Evaluation of liver histological changes in patients with PCBDS have been reported previously by Johnson et al. [4]. A liver biopsy was performed in 16 of 21 patients (76.2%) who underwent surgical repair of PCBDS. They documented marked fibrosis in five of these 16 patients (31.2%). Sikora et al. [2] made the first systematic effort to use a scoring system to categorize the severity of liver fibrosis in patients with PCBDS in 2008. Important findings of that study were as follows: 1) grades 1, 2, and 3 fibrosis were seen the earliest at 10, 14, and 20 weeks, respectively, highlighting the need for undertaking the repair at the earliest time to avoid irreversible liver damage; 2) prolonged duration from injury to repair and portal hypertension were significantly correlated with severe liver fibrosis/secondary biliary cirrhosis on a univariate analysis; 3) deranged liver function during follow-up of patients in the absence of demonstrable stricture on radiological and scintigraphic evaluation could be a reflection of background liver fibrosis at the time of repair; 4) a successful surgical repair and relief of biliary obstruction could halt or reverse pathological changes in the liver.

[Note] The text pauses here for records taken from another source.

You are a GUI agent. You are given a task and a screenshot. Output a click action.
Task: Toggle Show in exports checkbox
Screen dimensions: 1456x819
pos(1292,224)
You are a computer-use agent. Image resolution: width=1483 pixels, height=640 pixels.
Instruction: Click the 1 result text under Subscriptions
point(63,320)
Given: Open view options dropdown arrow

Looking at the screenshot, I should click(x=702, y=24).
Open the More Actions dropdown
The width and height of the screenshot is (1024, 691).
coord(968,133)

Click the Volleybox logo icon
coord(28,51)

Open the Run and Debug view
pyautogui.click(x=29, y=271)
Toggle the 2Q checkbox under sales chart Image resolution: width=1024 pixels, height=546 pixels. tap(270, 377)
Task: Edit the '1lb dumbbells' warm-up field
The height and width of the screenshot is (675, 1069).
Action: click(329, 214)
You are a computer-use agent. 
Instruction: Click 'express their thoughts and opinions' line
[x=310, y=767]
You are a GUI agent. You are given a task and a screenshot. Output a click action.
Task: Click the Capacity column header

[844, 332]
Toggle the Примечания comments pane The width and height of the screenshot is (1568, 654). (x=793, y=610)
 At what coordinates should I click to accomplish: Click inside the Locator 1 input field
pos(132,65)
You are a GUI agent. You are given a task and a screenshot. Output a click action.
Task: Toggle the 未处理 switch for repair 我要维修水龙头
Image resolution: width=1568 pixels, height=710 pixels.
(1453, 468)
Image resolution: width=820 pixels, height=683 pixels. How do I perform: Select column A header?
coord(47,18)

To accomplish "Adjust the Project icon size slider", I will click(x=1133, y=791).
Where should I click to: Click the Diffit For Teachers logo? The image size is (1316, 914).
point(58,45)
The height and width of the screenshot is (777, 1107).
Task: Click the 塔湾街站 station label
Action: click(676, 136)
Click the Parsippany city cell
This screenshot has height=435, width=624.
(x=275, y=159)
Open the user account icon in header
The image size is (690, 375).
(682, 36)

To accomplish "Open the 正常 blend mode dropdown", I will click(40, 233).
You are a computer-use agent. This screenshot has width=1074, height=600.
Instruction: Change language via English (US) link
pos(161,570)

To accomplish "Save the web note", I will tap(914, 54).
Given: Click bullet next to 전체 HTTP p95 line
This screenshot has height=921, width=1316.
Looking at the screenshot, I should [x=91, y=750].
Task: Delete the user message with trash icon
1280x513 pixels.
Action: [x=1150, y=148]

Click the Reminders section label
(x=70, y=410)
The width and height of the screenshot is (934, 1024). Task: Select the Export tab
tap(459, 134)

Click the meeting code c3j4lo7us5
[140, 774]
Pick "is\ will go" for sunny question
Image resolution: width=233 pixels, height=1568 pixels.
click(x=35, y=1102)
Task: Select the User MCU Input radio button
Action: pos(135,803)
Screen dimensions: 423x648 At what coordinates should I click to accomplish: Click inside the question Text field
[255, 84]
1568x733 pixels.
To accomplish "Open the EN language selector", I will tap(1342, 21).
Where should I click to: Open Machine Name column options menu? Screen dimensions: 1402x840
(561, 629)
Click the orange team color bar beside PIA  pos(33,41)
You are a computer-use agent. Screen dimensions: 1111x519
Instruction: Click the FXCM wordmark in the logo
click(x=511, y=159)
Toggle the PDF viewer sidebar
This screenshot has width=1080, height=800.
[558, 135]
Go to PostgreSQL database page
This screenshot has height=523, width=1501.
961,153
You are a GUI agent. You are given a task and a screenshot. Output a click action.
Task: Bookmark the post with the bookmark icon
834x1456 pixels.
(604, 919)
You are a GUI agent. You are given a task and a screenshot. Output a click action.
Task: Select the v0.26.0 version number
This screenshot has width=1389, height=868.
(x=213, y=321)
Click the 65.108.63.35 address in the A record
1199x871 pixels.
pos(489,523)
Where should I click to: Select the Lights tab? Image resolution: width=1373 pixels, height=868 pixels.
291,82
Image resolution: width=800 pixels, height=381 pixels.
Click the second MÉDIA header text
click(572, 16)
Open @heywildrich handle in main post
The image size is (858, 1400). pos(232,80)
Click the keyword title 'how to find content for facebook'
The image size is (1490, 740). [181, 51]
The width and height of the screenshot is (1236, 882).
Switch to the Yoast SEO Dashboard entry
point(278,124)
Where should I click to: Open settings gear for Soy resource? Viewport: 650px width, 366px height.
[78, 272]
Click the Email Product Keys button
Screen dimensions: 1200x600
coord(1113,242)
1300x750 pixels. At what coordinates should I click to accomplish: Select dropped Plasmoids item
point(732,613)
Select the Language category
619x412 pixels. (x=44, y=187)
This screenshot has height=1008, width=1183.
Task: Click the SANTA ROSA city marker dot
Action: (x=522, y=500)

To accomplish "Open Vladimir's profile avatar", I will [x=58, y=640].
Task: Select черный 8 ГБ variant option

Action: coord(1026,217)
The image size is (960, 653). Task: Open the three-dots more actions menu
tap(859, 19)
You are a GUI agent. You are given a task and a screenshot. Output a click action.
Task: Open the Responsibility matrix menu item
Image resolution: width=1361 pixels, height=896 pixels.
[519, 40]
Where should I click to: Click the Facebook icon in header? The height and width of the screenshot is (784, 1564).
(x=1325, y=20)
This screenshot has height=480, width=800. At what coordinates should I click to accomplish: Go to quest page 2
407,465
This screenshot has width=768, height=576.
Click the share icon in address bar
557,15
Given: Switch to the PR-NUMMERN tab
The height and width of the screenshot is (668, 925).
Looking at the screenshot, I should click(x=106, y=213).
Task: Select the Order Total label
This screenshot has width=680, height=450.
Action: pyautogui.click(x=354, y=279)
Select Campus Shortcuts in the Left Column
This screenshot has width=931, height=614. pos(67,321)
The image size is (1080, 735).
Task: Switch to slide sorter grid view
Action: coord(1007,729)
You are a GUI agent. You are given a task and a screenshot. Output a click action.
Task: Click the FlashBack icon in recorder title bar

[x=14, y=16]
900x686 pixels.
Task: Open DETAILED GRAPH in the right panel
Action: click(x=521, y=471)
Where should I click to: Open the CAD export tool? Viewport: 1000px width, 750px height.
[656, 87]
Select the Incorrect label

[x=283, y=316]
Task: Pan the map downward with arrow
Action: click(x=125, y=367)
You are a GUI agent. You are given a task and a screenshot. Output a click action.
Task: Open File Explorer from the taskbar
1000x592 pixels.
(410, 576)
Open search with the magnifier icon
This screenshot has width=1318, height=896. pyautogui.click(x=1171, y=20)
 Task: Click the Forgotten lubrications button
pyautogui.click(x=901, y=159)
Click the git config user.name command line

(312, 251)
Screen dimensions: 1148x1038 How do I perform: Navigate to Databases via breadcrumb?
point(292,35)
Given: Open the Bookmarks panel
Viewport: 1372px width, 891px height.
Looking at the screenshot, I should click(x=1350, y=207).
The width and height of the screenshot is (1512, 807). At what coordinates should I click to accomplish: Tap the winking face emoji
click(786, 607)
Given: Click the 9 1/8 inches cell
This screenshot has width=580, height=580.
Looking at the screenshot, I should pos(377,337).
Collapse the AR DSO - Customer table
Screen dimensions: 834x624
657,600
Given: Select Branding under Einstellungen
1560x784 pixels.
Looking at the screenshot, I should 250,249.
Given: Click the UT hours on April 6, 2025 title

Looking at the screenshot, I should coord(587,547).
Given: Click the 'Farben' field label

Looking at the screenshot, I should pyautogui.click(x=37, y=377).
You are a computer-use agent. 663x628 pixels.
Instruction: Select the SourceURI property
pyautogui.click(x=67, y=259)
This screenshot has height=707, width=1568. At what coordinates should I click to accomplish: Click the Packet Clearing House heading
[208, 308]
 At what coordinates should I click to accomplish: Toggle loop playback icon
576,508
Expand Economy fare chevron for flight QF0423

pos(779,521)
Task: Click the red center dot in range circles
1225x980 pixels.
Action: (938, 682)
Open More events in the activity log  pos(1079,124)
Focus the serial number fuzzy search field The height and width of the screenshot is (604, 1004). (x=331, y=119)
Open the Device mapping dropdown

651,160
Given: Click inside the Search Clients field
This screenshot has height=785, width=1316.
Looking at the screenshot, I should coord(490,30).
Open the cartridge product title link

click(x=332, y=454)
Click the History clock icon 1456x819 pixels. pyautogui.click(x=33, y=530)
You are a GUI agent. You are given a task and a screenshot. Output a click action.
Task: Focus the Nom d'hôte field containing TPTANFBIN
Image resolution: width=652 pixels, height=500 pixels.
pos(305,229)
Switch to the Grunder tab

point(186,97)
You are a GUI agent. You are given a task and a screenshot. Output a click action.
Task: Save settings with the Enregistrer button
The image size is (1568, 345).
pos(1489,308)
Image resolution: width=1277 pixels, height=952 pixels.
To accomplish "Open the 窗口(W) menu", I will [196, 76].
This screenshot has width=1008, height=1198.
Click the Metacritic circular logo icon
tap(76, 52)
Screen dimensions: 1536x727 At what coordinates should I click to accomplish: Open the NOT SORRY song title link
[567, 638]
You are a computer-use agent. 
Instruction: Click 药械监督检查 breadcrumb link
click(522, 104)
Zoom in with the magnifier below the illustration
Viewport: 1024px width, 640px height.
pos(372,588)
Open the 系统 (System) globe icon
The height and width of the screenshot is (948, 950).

While the modest number in the study “Relationships of hepatic histopathological findings and bile microbiological aspects with bile duct injury repair surgical outcomes: A historical cohort” by Callejas et al. [1] showed a direct correlation between greater severity of fibrosis and prolonged injury repair, adding to available data on PCBDS, their study failed to provide long-term follow-up data in a manner that would allow a better understanding of implications of liver fibrosis. These aspects are covered in greater depth in other studies.
REFERENCES
1. Callejas GH, Marques RA, Gestic MA, Utrini MP, Chaim FDM, Chaim EA, et al. 2022; Relationships of hepatic histopathological findings and bile microbiological aspects with bile duct injury repair surgical outcomes: A historical cohort. Ann Hepatobiliary Pancreat Surg. 26:325–332. DOI: 10.14701/ahbps.27-1-l. PMID: 35851330. PMCID: PMC9721258.
2. Sikora SS, Srikanth G, Agrawal V, Gupta RK, Kumar A, Saxena R, et al. 2008; Liver histology in benign biliary stricture: fibrosis to cirrhosis . . . and reversal? J Gastroenterol Hepatol. 23:1879–1884. DOI: 10.1111/j.1440-1746.2007.04901.x. PMID: 19120875.
3. Negi SS, Sakhuja P, Malhotra V, Chaudhary A. 2004; Factors predicting advanced hepatic fibrosis in patients with postcholecystectomy bile duct strictures. Arch Surg. 139:299–303. DOI: 10.1001/archsurg.139.3.299. PMID: 15006888.
4. Johnson SR, Koehler A, Pennington LK, Hanto DW. 2000; Long-term results of surgical repair of bile duct injuries following laparoscopic cholecystectomy. Surgery. 128:668–677. DOI: 10.1067/msy.2000.108422. PMID: 11015101.